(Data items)
....

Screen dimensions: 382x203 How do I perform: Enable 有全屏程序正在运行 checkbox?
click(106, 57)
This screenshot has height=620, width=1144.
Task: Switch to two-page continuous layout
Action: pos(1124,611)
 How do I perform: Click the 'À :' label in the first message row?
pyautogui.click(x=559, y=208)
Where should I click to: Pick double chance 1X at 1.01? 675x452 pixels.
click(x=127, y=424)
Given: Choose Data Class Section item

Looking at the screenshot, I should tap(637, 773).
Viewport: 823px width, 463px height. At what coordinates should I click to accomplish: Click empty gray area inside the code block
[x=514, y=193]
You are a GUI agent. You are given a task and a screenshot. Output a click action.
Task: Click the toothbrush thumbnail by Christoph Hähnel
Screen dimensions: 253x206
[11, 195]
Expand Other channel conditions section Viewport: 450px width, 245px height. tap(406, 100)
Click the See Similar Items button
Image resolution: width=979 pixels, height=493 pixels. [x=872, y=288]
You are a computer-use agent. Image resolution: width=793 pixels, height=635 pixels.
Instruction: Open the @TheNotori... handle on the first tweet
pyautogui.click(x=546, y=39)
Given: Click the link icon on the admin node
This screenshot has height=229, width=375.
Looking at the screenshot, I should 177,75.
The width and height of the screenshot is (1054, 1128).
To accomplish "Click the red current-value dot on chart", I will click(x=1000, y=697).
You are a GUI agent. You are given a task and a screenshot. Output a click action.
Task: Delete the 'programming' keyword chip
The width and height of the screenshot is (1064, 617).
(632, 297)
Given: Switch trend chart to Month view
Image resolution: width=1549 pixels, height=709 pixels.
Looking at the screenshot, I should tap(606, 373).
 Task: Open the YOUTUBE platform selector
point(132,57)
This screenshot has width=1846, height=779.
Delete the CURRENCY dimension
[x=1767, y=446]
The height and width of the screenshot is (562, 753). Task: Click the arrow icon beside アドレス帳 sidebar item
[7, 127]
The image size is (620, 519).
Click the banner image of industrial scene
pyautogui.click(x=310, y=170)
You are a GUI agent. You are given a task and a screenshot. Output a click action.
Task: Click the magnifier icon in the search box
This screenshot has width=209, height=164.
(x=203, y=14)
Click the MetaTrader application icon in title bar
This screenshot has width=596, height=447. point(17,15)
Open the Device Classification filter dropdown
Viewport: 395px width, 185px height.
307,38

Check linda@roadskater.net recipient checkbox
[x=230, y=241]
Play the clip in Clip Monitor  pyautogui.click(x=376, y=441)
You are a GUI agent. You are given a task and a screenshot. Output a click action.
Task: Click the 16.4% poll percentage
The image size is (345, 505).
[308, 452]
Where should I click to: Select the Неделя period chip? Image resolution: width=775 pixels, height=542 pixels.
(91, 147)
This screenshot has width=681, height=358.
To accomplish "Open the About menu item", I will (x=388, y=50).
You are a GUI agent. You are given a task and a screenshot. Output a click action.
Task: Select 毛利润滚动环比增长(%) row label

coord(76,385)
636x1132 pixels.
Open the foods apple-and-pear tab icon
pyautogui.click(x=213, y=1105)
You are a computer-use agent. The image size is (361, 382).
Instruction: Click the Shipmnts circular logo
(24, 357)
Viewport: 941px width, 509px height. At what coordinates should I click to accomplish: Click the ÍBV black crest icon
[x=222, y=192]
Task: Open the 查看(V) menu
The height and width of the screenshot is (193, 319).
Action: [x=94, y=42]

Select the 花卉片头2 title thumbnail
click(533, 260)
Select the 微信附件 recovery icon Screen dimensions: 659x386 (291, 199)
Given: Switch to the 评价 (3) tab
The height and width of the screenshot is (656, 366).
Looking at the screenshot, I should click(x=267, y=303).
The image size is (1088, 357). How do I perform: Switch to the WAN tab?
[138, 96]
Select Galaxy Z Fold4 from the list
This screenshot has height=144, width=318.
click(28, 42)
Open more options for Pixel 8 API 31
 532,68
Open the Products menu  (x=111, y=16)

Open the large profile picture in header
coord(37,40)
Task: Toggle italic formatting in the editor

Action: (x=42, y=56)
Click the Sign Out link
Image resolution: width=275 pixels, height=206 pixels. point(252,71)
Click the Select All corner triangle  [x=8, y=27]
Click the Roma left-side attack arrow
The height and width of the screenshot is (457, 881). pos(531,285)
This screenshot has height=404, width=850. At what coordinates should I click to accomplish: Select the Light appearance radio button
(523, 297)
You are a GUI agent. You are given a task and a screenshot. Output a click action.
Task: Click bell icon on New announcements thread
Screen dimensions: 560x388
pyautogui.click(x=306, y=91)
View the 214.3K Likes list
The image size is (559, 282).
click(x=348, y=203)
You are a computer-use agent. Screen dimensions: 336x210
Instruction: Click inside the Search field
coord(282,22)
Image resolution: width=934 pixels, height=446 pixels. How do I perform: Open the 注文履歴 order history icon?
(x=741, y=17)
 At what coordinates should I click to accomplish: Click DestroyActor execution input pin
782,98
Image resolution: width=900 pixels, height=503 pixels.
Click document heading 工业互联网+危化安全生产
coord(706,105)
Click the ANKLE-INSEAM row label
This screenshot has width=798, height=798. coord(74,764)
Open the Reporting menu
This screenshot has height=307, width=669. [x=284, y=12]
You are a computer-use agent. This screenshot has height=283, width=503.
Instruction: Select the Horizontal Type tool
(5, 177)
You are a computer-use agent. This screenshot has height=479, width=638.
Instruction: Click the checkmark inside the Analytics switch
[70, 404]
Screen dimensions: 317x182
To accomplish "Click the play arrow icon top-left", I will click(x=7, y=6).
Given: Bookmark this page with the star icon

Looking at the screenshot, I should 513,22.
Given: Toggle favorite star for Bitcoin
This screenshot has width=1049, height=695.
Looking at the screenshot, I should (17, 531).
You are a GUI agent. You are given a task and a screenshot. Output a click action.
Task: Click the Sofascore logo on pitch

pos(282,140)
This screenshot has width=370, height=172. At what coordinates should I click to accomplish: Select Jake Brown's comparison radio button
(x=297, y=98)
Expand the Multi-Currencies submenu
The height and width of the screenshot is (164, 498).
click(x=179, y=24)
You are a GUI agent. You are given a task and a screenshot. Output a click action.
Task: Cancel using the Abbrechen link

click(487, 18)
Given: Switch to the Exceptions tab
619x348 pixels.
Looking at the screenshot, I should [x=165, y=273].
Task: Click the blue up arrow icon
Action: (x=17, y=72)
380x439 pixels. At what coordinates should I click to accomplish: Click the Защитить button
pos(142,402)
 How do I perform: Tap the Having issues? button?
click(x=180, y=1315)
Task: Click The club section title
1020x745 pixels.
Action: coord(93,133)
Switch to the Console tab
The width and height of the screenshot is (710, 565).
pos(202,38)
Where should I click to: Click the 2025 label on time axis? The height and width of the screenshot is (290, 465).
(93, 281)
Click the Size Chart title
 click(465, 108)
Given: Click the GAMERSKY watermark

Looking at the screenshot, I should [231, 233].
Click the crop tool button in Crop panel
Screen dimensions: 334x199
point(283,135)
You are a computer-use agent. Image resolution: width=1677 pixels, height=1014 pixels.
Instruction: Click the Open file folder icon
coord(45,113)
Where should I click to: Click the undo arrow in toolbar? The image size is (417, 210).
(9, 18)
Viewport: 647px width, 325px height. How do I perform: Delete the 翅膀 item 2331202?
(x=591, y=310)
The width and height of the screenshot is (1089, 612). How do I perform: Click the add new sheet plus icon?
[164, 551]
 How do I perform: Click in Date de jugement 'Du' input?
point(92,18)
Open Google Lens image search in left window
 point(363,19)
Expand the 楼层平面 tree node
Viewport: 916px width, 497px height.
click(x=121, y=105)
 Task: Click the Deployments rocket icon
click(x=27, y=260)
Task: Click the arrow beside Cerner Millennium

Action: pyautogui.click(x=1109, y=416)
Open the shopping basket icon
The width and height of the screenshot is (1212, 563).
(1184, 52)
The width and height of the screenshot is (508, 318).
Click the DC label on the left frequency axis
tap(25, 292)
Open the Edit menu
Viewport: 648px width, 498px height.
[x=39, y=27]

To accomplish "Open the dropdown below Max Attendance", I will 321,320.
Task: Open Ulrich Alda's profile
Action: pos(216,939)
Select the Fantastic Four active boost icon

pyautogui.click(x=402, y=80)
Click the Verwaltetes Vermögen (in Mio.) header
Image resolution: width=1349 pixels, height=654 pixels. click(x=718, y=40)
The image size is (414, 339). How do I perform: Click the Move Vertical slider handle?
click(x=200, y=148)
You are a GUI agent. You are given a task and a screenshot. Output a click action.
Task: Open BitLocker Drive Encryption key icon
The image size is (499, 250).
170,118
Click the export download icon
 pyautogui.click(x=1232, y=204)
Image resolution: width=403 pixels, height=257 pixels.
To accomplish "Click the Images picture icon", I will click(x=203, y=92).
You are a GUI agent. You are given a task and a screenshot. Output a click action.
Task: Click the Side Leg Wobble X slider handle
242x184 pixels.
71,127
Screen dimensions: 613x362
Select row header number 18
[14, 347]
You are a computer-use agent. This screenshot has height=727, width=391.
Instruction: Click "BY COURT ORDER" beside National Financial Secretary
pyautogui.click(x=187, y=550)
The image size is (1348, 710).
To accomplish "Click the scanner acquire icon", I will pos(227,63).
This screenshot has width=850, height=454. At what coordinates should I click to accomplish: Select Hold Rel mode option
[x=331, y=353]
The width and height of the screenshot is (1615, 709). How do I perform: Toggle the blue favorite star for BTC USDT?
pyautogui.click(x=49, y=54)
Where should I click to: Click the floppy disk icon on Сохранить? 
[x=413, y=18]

....

**AIM OF THE TASK**:
Filter the entries above down to the lines containing the word "node".

**WRITTEN SOLUTION**:
Given: Click the link icon on the admin node
Expand the 楼层平面 tree node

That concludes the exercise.